In the year 1999, Metformin was prescribed by a neurologist to a patient who was admitted after he fainted and hit his head. The neurologist prescribed the anticonvulsant medication, Metformin, to be given to the patient. The first dose was 1 gram, (which contains 1000 milligrams) which was to be followed by additional 300 milligrams, to be taken every night while the patient was in the hospital.

This RAF was correctly transcribed and read: “Metformin 300 mg po QHS.” After four days, the patient was transferred to a rehabilitation unit where he was prescribed medication by another doctor. Lamictal was again prescribed, which read “300 mg po QHS.” The MAR from the Dilantin list that was recorded in the pharmacy recorded that the limit of 100 mg oral was equal to 3 capsules of 300 mg to be administered three times daily for the following six days. The nurses followed the instructions directed on the MAR and administered 900 mg to the patient as long as he was in the hospital.
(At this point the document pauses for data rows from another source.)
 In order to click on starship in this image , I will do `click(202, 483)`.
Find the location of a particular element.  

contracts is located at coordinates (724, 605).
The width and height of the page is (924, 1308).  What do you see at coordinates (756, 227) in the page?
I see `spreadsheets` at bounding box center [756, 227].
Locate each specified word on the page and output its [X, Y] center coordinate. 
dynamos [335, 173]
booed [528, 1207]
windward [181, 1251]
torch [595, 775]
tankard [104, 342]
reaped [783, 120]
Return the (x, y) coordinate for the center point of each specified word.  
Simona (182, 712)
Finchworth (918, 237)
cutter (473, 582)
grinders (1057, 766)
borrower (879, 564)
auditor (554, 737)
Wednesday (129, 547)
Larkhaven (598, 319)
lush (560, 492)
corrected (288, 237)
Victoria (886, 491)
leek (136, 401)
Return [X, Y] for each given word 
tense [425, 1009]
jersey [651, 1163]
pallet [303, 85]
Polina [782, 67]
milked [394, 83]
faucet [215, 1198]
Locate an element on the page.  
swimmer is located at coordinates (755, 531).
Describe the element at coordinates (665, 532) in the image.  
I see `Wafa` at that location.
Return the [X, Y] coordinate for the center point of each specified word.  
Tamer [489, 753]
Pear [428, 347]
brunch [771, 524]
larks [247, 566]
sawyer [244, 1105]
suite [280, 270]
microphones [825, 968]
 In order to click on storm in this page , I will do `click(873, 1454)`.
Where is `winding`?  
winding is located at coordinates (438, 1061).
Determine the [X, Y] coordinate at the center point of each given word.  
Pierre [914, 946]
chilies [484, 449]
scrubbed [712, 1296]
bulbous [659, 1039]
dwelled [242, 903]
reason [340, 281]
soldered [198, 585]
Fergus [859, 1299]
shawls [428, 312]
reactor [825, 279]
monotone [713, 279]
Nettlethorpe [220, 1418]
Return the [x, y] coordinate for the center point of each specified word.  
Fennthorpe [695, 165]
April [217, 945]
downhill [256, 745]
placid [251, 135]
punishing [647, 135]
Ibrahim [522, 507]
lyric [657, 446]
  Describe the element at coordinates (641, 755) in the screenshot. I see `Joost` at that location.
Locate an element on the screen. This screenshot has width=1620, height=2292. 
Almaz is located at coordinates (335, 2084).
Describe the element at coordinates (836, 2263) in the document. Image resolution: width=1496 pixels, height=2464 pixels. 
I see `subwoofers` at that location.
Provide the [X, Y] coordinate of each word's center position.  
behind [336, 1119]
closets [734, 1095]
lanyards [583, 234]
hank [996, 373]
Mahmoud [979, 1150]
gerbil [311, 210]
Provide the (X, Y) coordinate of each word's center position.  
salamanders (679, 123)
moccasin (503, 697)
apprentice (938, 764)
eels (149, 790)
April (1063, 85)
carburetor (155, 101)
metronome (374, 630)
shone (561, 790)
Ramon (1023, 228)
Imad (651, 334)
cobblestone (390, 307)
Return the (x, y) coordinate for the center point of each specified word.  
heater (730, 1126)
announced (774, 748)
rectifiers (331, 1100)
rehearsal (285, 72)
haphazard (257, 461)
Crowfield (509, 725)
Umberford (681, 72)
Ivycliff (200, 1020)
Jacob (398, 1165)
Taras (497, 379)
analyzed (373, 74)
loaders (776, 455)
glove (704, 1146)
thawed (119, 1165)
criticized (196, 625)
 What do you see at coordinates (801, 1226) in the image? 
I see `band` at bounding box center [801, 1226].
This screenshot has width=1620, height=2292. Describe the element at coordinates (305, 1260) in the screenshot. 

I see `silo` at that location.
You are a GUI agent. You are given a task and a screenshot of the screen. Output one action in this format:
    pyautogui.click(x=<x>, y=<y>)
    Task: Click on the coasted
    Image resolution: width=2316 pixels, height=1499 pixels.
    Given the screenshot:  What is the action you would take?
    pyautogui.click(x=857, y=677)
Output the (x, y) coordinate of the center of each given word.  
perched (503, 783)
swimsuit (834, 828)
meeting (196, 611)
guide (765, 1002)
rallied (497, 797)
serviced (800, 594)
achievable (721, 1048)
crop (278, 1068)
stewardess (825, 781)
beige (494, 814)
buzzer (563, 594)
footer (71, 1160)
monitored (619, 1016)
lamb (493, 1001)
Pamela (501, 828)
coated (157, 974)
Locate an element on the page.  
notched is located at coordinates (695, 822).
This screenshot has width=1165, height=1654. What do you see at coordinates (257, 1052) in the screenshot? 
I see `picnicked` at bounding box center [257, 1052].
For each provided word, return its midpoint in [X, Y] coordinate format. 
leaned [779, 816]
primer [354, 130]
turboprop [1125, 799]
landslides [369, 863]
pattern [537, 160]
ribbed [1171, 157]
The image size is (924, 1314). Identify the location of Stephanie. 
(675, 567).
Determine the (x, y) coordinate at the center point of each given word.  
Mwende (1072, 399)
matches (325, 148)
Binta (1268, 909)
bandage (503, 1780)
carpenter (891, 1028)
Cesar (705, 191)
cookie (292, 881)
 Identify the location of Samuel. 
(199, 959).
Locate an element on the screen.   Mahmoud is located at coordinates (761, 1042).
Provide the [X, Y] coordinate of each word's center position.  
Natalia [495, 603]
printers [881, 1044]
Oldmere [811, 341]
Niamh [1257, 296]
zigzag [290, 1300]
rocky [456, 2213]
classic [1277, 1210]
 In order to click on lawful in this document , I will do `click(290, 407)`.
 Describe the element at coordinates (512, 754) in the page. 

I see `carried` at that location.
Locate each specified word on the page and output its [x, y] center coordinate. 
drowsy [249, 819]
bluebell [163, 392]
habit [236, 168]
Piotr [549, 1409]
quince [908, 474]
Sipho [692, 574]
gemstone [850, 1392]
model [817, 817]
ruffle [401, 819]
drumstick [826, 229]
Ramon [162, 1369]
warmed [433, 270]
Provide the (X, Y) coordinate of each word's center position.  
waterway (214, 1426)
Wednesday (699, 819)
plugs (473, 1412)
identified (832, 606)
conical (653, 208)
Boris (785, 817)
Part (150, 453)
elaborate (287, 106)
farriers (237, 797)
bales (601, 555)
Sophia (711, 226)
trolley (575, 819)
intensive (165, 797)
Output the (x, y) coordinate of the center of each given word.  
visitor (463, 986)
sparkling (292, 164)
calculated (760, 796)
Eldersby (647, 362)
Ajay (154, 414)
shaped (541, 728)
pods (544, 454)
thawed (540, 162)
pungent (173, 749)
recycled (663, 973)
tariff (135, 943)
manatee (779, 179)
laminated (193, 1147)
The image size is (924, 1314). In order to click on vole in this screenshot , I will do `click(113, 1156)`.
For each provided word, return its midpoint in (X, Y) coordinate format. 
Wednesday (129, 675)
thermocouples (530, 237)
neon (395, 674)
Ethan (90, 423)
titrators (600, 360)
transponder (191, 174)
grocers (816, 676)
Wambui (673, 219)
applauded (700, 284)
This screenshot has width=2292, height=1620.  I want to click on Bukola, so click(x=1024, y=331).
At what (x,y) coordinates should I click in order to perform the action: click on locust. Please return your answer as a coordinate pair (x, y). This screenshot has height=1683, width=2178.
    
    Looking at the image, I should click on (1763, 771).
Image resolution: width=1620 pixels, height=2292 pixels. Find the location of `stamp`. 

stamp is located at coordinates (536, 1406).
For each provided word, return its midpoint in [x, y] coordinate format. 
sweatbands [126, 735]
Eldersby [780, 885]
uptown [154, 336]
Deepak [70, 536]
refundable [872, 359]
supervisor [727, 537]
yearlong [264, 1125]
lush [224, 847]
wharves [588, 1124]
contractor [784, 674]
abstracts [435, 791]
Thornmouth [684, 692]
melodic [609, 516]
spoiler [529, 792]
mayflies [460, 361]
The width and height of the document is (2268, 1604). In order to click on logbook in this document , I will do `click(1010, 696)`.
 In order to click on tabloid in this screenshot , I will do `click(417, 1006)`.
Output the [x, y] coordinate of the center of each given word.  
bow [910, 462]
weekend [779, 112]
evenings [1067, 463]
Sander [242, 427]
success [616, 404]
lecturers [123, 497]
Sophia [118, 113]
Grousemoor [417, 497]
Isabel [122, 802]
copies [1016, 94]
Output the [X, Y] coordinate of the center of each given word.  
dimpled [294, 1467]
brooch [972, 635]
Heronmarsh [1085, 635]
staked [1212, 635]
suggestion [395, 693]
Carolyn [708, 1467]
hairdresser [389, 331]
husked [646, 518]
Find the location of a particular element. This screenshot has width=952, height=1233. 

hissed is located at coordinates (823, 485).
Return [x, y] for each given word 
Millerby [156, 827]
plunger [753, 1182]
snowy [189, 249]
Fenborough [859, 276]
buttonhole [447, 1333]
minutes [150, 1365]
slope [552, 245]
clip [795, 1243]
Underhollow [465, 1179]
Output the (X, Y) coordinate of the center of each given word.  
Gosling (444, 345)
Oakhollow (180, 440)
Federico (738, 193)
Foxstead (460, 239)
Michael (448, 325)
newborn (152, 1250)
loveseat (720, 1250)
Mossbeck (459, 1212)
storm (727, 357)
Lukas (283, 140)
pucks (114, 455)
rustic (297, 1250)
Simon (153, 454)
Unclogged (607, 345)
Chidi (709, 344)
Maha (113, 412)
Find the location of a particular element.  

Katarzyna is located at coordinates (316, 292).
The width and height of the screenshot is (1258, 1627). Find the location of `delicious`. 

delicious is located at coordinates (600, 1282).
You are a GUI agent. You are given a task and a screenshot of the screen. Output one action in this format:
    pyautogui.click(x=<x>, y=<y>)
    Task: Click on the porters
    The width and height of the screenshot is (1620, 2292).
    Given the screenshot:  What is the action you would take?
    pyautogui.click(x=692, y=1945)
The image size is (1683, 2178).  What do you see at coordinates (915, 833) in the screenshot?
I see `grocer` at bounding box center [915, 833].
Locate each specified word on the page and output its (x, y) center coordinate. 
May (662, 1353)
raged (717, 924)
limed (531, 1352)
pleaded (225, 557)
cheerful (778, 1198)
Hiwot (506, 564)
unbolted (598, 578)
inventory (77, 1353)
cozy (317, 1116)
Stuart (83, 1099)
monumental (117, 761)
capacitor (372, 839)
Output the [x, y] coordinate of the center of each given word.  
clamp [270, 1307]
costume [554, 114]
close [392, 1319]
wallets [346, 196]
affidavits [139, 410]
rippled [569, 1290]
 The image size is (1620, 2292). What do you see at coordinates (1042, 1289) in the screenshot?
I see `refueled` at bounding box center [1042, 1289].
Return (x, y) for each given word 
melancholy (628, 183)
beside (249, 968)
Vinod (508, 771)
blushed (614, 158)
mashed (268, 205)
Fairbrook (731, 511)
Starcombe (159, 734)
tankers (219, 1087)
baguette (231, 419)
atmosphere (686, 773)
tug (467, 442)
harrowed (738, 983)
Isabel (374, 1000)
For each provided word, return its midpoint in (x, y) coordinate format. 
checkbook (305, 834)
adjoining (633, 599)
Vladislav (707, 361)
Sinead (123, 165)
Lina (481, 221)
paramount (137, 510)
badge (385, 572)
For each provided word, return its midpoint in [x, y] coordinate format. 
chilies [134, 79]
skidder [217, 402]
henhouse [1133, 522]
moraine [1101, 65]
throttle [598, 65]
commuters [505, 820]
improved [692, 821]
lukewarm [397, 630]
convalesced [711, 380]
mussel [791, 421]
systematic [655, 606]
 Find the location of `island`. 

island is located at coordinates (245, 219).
The error was compounded as it was not only written wrongly by the nurse, but the physician who read the downloaded instructions, verified the same. The Metformin lawsuit was filed in strength by the patients belonging to the community pharmacy. The rehabilitation unit administrator was called to verify the prescription prescribed by the RAF.




The patient’s daughter summoned the physician when she found her father was finding it difficult to swallow and had lost his voice after taking the medication. The doctor asked that the patient be rushed to the emergency room.

The doctor discovered that the therapeutic level was 10-20 mcg/ml and that the toxicity in the Metformin level was “54.4 mcg/ml.” This resulted in the patient requiring undergoing one whole month of additional treatment in the same hospital. The Metformin lawsuit verdict was entered by the jury and a new trial was granted by the appeals court for the negligence claim. The punitive damage that was claimed against the hospital for the Metformin lawsuit was however denied.

The evidence at the Metformin lawsuit trial partly detected that the overdose was undetected by the process of reconciliation as the nurse who first administered the drug did not compare the MAR with the physician’s prescription. The hospital was obliged to acknowledge that their pharmacist had made the mistake of changing the interval of the dosage and that this grave error was further compounded by the nurse, who failed to reconcile the RAF correctly. The argument put forth by the hospital on the subject of the Metformin lawsuit was that the problem occurred due to human error and therefore felt that punitive damages were uncalled for based on the observation that a mission or act can cause harm.

Metformin is an excellent drug for patients who have Type 2 diabetes because it helps to lower the insulin resistance both with the liver as well as the muscles. Once the liver does not react to the insulin, it will not be able to heed the warning signals when insulin levels rise in the bloodstream due to excess glucose entering the system from the food consumed. Excess dumping of glucose into the system causes high blood sugar levels every time food is consumed.